Can you return, character for character, the lines from the one containing "This screenshot has height=566, width=690." through the end of the rows below, leaving the pictures out?

(Target position rows)
* * * * * * * * *
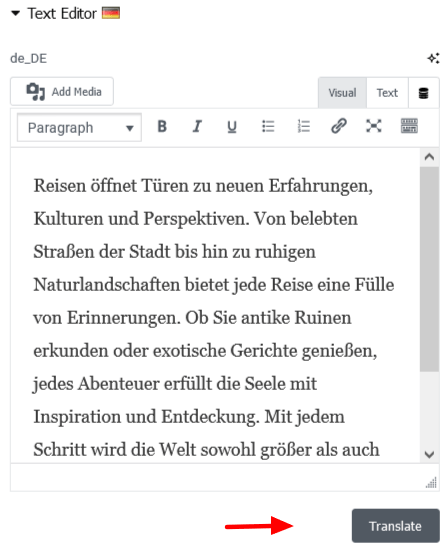Switch to the Text editor tab
Screen dimensions: 447x554
pos(387,93)
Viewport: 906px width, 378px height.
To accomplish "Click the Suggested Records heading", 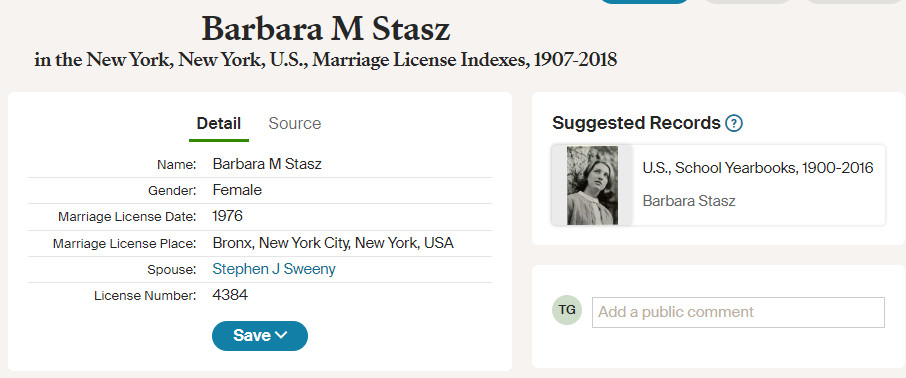I will pos(636,123).
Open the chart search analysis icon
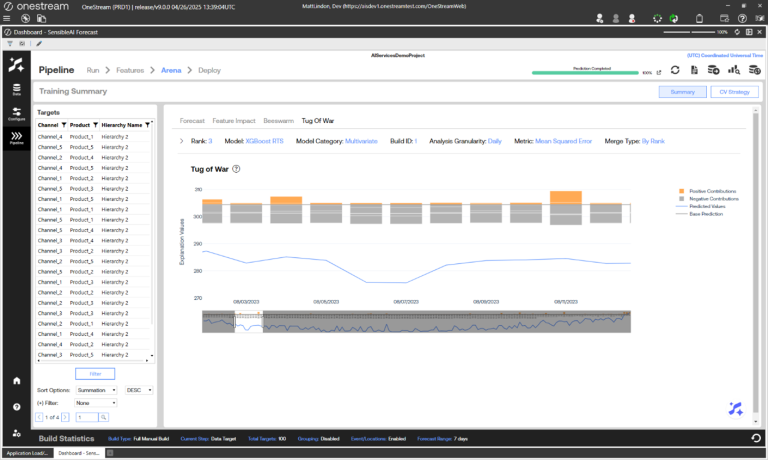Screen dimensions: 768x460 (x=733, y=71)
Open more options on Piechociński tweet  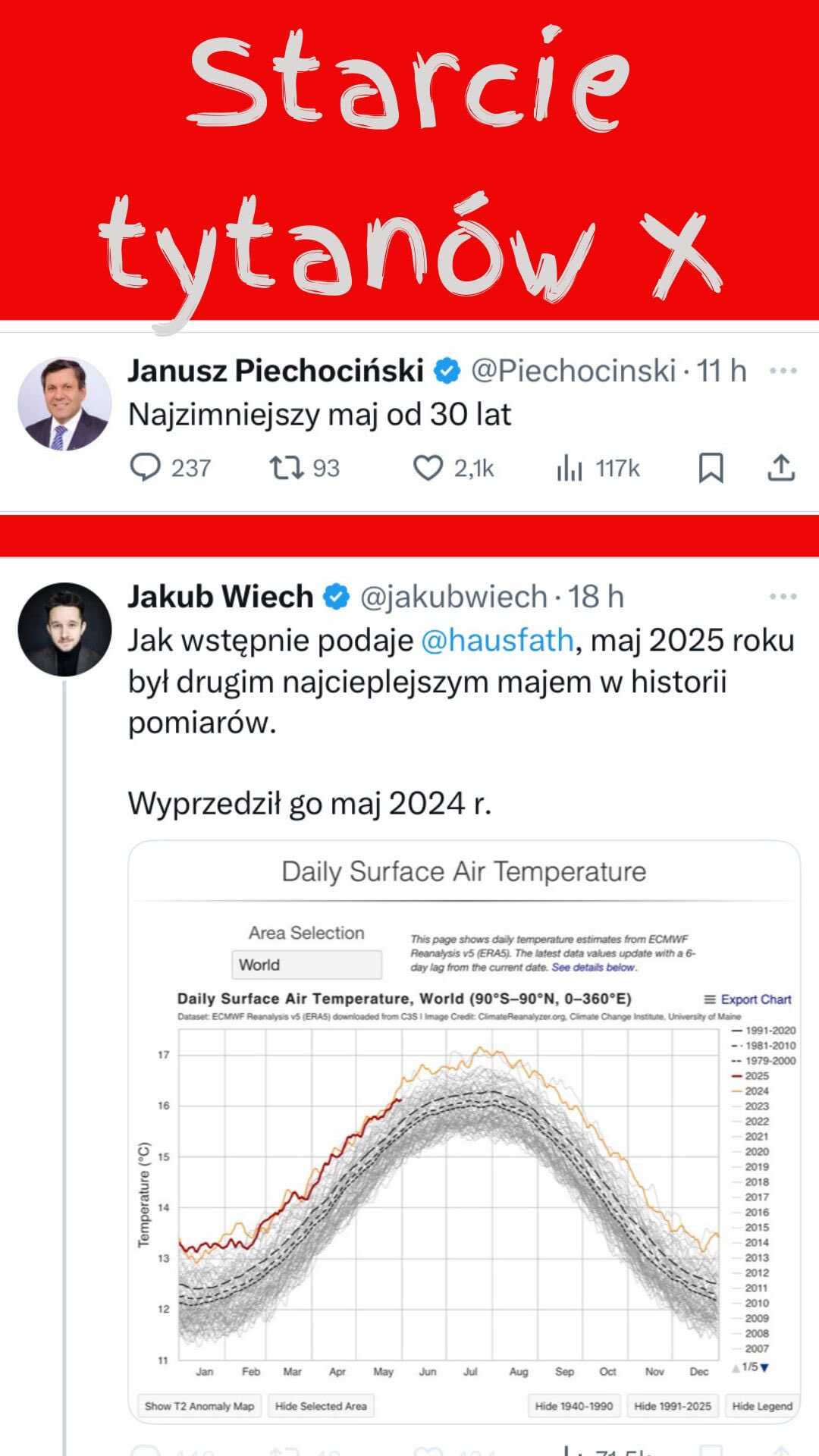[783, 371]
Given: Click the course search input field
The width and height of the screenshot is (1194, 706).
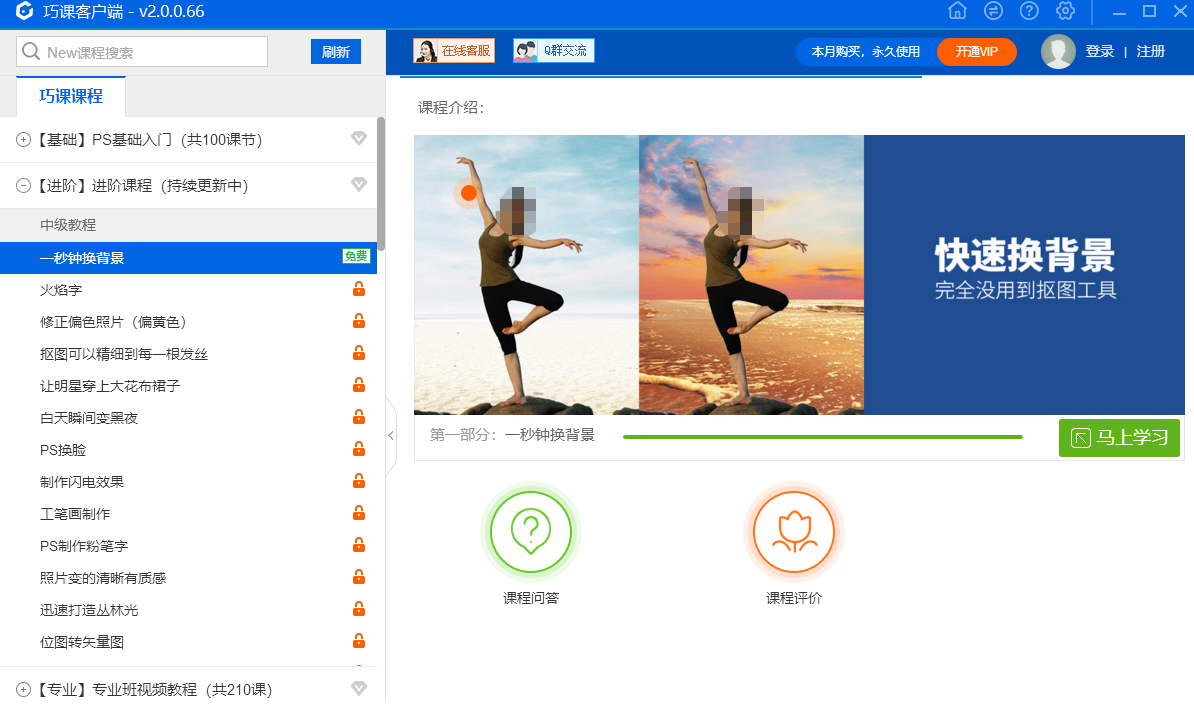Looking at the screenshot, I should (x=140, y=50).
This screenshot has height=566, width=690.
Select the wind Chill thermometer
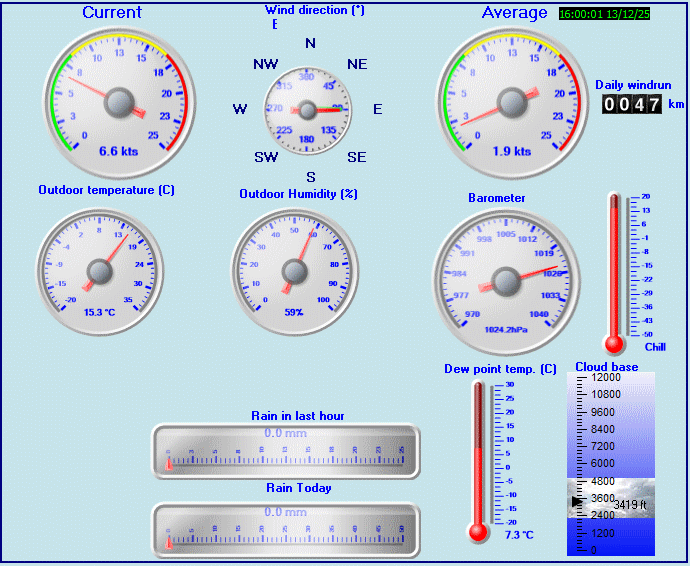tap(615, 272)
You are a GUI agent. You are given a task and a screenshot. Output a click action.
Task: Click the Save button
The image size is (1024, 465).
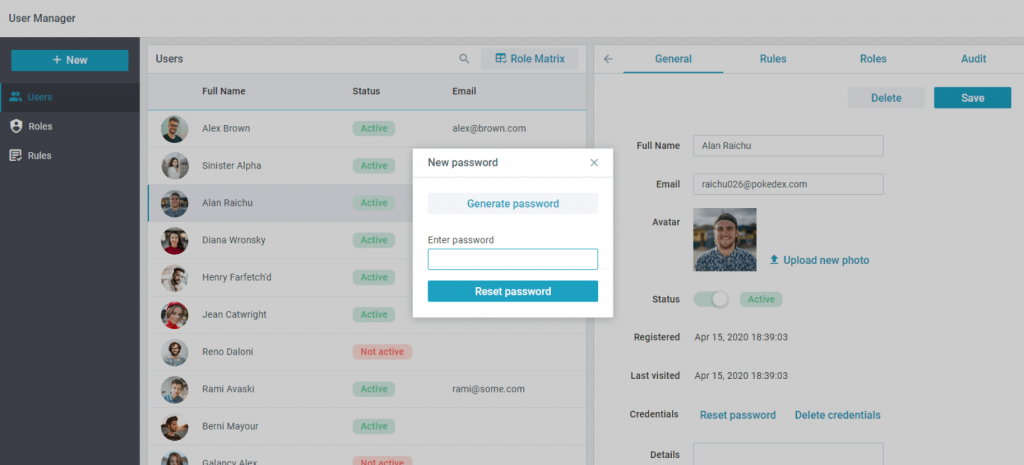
* * * * * * * * *
**Result of this task:**
This screenshot has height=566, width=690.
Select the wind Chill thermometer
tap(615, 272)
You are a GUI agent. You are given a task and a screenshot. Output a click action.
Task: Click the Save button
The image size is (1024, 465).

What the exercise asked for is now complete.